In this paper, we established a delayed differential equation model for the damage caused by Ips subelongatus Motschulsky to Larix spp. based on its biological characteristics. We investigated the stability of the equilibrium and the existence of Hopf bifurcation in the system, calculated the normal form of Hopf bifurcation by using the multiple time scale method, and analyzed the stability of the periodic solutions.

We simulated the changing trends of pests and trees using a group of parameters and confirmed our theoretical analysis. We used two different time delays $\tau$ to simulate what happens when the curing time is larger or smaller than the critical time delay ${\tau }_2^{(0)}$, and provided corresponding biological explanations. It was found that when $\tau <{\tau }_2^{(0)}$, the equilibrium of system eventually tends to stabilize, while when $\tau >{\tau }_2^{(0)}$, the equilibrium of the system eventually becomes unstable. Due to the significant role of the artificial planting of trees in carbon sequestration, we found that increasing the artificial planting rate can prolong the critical time delay ${\tau }_2^{(0)}$, thereby alleviating pressure on tree curing time for people. Moreover, when the artificial planting rate is very high, regardless of the duration required for curing, the system will eventually reach stability. Finally, we provided suggestions based on the simulation results, which suggest that people should increase their attention and investment in artificial tree planting.

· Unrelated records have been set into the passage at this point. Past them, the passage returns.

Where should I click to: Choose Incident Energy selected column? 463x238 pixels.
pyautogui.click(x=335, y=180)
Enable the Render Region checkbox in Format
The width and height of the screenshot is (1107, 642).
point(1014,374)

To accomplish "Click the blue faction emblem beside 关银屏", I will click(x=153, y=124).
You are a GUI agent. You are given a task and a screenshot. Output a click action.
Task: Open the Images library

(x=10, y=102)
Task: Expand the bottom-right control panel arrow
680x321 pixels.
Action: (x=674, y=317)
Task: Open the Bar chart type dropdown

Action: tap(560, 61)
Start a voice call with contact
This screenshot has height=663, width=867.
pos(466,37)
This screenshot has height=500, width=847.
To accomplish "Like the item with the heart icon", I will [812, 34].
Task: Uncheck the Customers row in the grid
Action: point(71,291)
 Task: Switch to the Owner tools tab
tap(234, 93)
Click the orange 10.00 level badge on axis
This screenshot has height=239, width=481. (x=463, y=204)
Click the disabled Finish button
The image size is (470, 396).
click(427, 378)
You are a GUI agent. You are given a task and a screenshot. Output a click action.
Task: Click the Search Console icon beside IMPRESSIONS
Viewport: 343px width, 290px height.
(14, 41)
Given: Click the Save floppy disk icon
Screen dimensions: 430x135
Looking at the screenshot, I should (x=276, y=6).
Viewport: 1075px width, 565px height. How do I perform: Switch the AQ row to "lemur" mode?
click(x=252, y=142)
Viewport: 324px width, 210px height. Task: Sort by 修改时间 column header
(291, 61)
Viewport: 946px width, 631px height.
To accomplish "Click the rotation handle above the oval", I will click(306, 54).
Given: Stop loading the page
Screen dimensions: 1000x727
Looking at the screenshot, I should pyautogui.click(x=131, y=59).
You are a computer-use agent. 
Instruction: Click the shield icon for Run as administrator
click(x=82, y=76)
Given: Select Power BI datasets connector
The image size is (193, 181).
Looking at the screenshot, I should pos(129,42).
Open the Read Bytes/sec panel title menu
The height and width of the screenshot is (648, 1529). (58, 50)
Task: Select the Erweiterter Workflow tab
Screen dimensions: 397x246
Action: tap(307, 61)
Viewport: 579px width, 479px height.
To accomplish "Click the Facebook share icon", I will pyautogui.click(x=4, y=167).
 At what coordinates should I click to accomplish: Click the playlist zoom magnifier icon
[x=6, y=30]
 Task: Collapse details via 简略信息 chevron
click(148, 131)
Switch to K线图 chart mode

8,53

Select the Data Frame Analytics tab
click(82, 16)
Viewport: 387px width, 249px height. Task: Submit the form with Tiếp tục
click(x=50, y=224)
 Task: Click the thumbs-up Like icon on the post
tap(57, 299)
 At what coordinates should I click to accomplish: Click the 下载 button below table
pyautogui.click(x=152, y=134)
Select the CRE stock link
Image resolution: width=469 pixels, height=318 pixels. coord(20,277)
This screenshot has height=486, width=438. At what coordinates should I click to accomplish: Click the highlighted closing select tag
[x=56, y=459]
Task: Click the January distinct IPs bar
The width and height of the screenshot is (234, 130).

Our model solely considered the temporal variable and only established the relationship among pests, susceptible trees, and infected trees. However, in reality, the infestation ability of pests is also influenced by spatial factors. Moreover, not all pests are capable of reproduction, and these non-reproducible pests have an impact on pest populations. Some scholars have provided mathematical foundations for enhancing the model with these aspects [32,33]. Next, we could incorporate spatial variables to construct a bivariate model or divide pest populations into reproducible and non-reproducible to establish a four-component multi-component system. These improvements would enable a more detailed investigation into the impact of pests on trees and allow accurately proposing control measures.